Oui, car je n’en ai pas parlé, mais Arx Fatalis est assez difficile. Difficile d’une part parce que, comme je l’ai dit, vous n’êtes jamais pris par la main, et donc vraiment c’est à vous de vous investir dans le jeu pour pouvoir progresser, ce qui vous amène à faire corps avec ce monde. Petit à petit, vous découvrez les spécificités de tous les étages du monde de jeu, vous connaissez tous les personnages, savez où se trouve chaque lieu important et comment vous y rendre par vous-même, etc. Si au début le monde paraît hostile, on apprend à l’apprivoiser, car pour avancer dans Arx Fatalis, vous devrez partir réellement à l’aventure, explorer des lieux sans indication précise, vous servant juste des repères que vous avez appris à connaître ou qui sont donnés par des personnages pendant une mission. Cela peut être déroutant pour un joueur moderne, de ne jamais être guidé en permanence par des flèches ou par un GPS, mais quand on a l’habitude de la difficulté des anciens RPG, c’est tout à fait dans la norme des jeux de rôle.


Difficile d’autre part car le jeu nous confronte régulièrement à des montées de difficulté qui vous sortent totalement de votre zone de confort. Il y a toujours CE moment dans les vieux RPG, ce moment où, alors que vous croyez être arrivé à un stade où vous vous pensez suffisamment puissant pour vaincre n’importe quelle menace, le jeu vous confronte à un pic d’une difficulté phénoménale qui vous amène à reconsidérer entièrement votre manière de jouer. Dans Gothic II, par exemple, c’est le Chapitre IV qui représente le passage vraiment difficile du jeu, dans Arx Fatalis, la difficulté prend son envol lorsque le jeu nous confronte aux Ylsides dans la ville d’Arx. C’est vraiment le passage qui freine vos ardeurs, et qui pourrait amener des joueurs peu téméraires à abandonner le jeu.

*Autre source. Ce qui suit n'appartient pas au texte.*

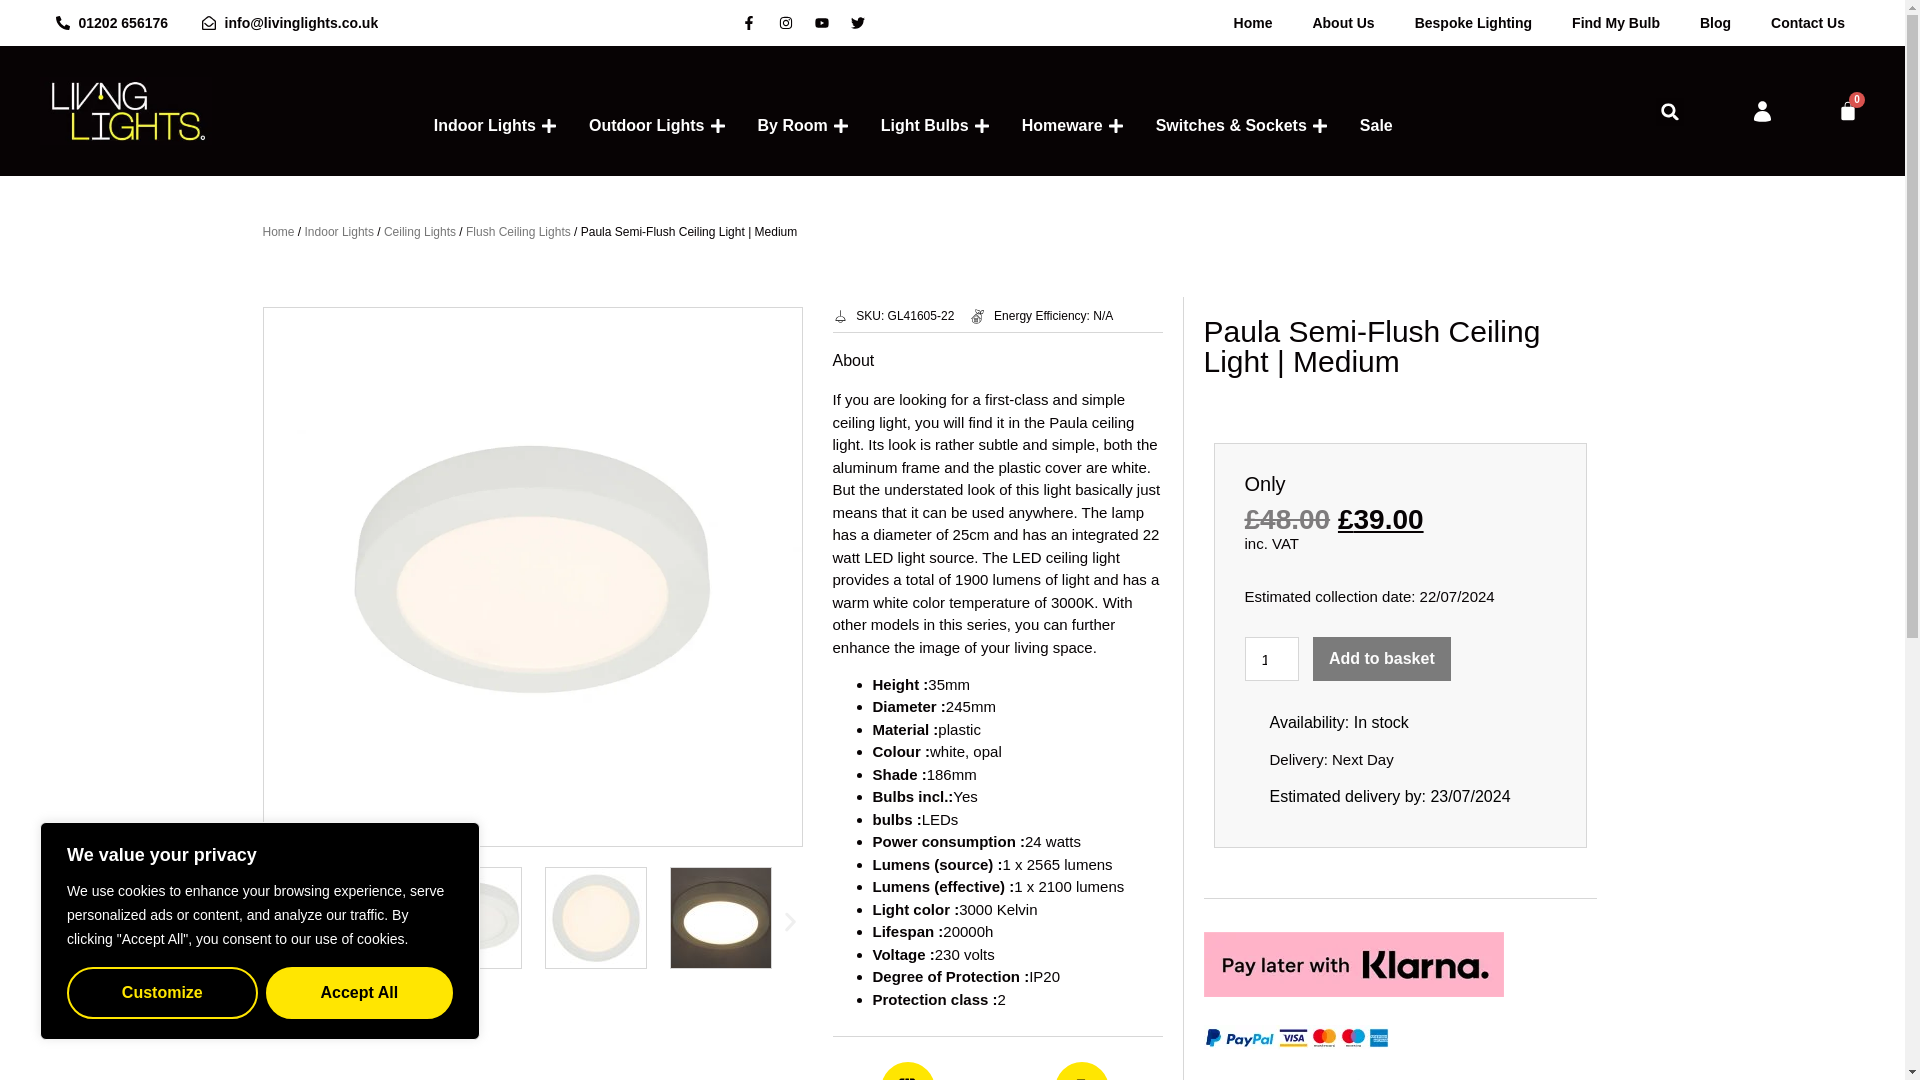  Describe the element at coordinates (360, 992) in the screenshot. I see `Accept All` at that location.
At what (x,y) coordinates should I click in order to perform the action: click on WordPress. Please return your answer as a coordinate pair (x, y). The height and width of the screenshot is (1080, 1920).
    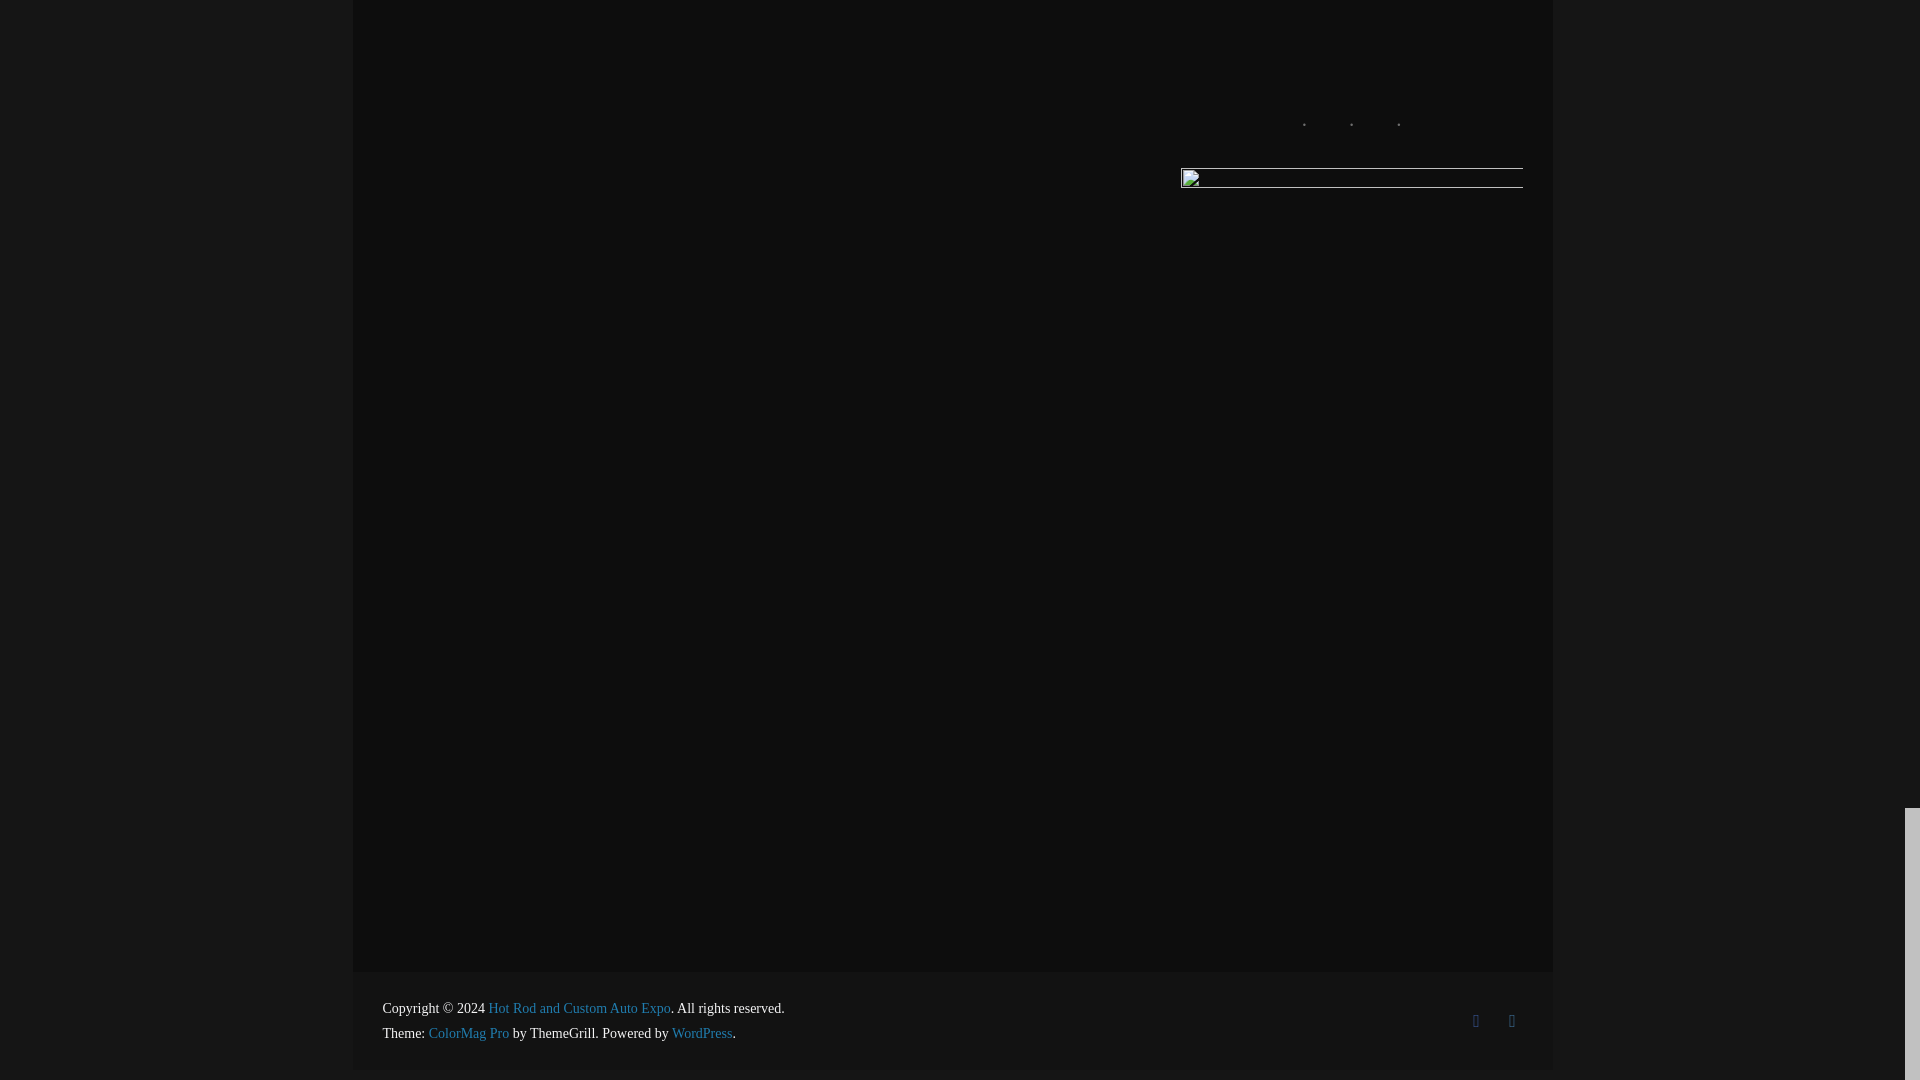
    Looking at the image, I should click on (702, 1034).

J’ai pour habitude de jouer en style guerrier dans les RPG, mais j’ai appris dans les anciens jeux de rôle que se cantonner à ce mode de jeu est rarement fiable sur le long terme. C’est ce que j’adore dans ces RPG : ils ne veulent pas que vous jouiez en permanence de la même façon, et donc pour ça ils vous mettent face à des ennemis très puissants pour vous inciter à exploiter les différentes mécaniques du jeu, et non pas une seule et unique pendant toute votre partie. Et donc, naturellement, quand viennent ces passages on se voit obligés de nous familiariser avec la magie, qui deviendra vite notre plus grande alliée pour finir le jeu (faille temporelle, drain de vie, lévitation..., qu’aurais-je fait sans vous?). Voilà comment on construit un jeu intelligemment, poussant le joueur à varier ses approches, à jouer avec ingéniosité pour passer les obstacles, et à ne pas se reposer sur ses acquis.


Et enfin, comment aborder Arx Fatalis sans parler de l’immersion ? Le monde est vraiment atypique, avec ses dédales souterrains qui confèrent au jeu une atmosphère si singulière. Le travail sur l’ambiance est vraiment très bon, et certaines zones bénéficient d’un Level Design excellent, comme les niveaux de la crypte qui sont vraiment géniaux. C’est très prenant, et très vite on est immergé dans ce monde, et on est en permanence aux aguets, parce que l’on sait qu’on est vulnérable, et que le jeu peut toujours nous sortir une Liche ou un Ylside qui va nous donner du fil à retordre. L’ambiance est si bien fichue que l’on a parfois l’impression d’être à la limite d’un jeu d’horreur, et il y a un vrai travail sur cette connexion entre différents genres. Il y a vraiment des passages très marquants et qui resteront parmi mes bons souvenirs vidéoludiques, comme la crypte que j’ai déjà louée, mais également ce moment où l’on tombe de manière tout à fait inattendue sur un vers géant dans une galerie, ou encore le niveau des Mines naines où l’on rencontre la Bête de l’ombre, et bien d’autres surprises ! Tous ces moments sont justes inoubliables !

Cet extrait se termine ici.